まあ、いつも2人で練習してたもんな。師弟関係ってやつだろう。
決勝は1時間半後に行われる。
場所は、決勝用の今まで使われていなかったフィールドで行われる。完全に決勝の為のフィールドらしく、前情報は全然ない。
俺たちは芝生でダラダラしながら、決勝の打ち合わせをする。ヴィルは例によって施設の売店に行き、おやつを買ってきていたが、その後はちゃんと話し合いにも参加していた。皆、決勝進出という事でテンションは高い。
やがて決勝の受付開始のアナウンスがされ、決勝用のフィールドに向かう。
受付前には、ケーニヒの中等院時代の仲間というミュラーの学院も居た。流石に試合前で声を掛けてくることはなかったが、ケーニヒの顔を見てウンウンと軽く挨拶をしていた。
他の学院の情報などは殆ど無かったが、あそこは確実に強いだろう。あとは、準決勝で俺たちが負けたニクソン学院か。だが、アンドリュー次式さえきっちり稼働すれば負けはしない。
受付を終わらせると、俺たちはフィールド内に入っていった。
決勝フィールドは、今までと同じ広さだったが、中心に向けて4方向に各チームが配置される形だ。俺たちは入り口から遠い場所のようで、ぐるっと試合場を回るように歩いていく。

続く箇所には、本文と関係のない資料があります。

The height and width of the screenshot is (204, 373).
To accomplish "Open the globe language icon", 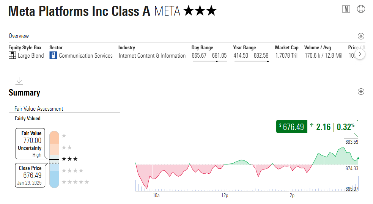I will pyautogui.click(x=361, y=9).
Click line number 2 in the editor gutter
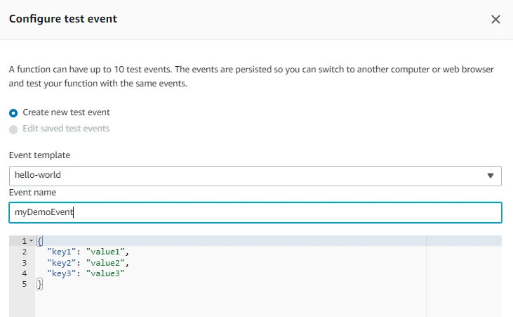Screen dimensions: 513x317 pyautogui.click(x=25, y=252)
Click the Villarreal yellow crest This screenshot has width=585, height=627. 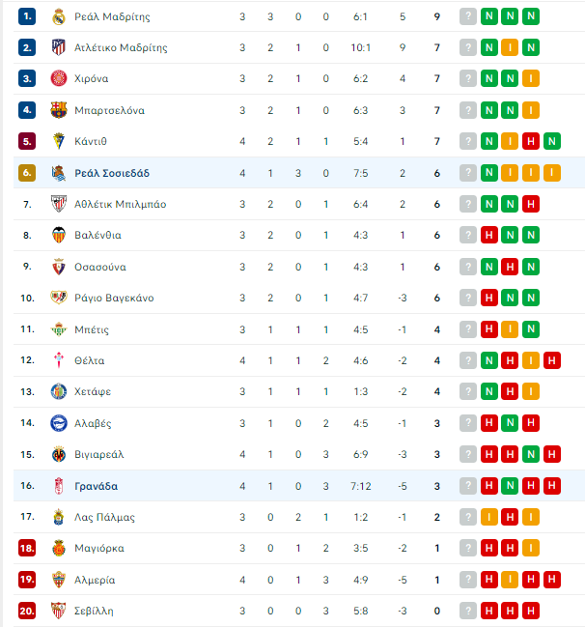[59, 454]
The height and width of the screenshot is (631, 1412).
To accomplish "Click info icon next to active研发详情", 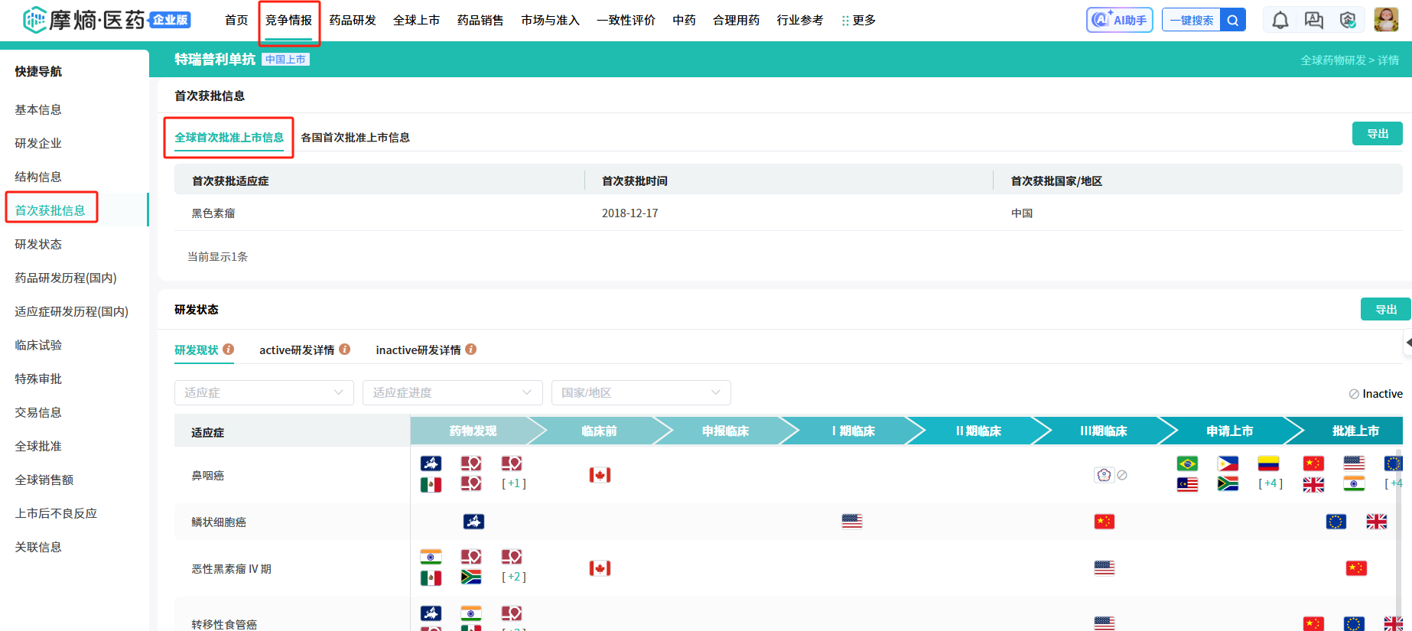I will (345, 350).
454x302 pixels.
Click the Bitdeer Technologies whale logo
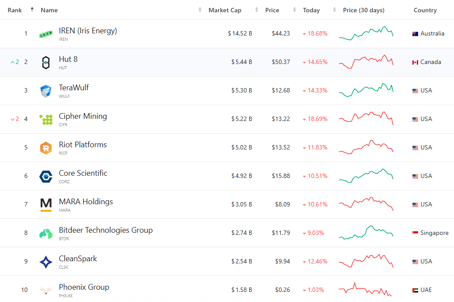tap(45, 233)
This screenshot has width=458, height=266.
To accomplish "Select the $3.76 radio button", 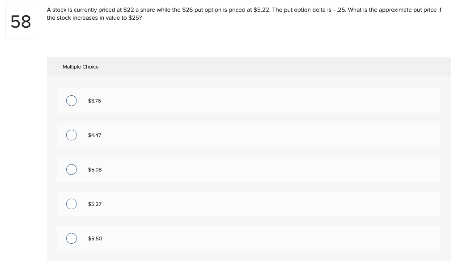I will [72, 101].
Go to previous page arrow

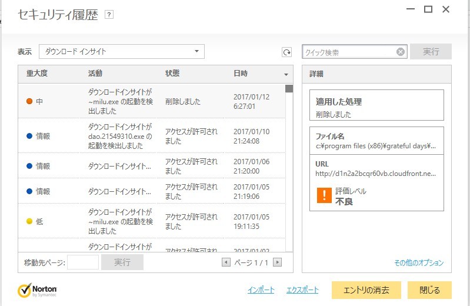(x=226, y=262)
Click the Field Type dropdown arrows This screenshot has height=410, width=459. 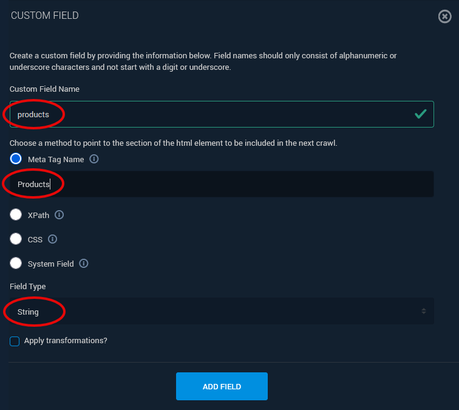point(423,312)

場所に着くと、今度は自主的にケーニヒが円陣を組むように促す。ケーニヒが伸ばした手の甲に皆順に手を重ねていく。
「元々はさ、あまり結果は考えないで、それぞれがゴーコンを楽しんでもらえたら俺は良いと思っていた。……だけど、せっかくここまで来たんだ。全国行っちゃおうじゃないか」
気合を入れると思ったが、ケーニヒは静かに皆に語った。エンジンを組む皆の目も真剣にケーニヒを見つめる。そして。
「優勝して飛行班見返すぞ。いいな?」
ひ、飛行班???
「行くぞ!」
「おお!」
一瞬皆、今それ? って顔になったが。ケーニヒの気合のこもった掛け声に皆声を揃えて応えた。
とっとと完結させてブースト期待しよう。・。。。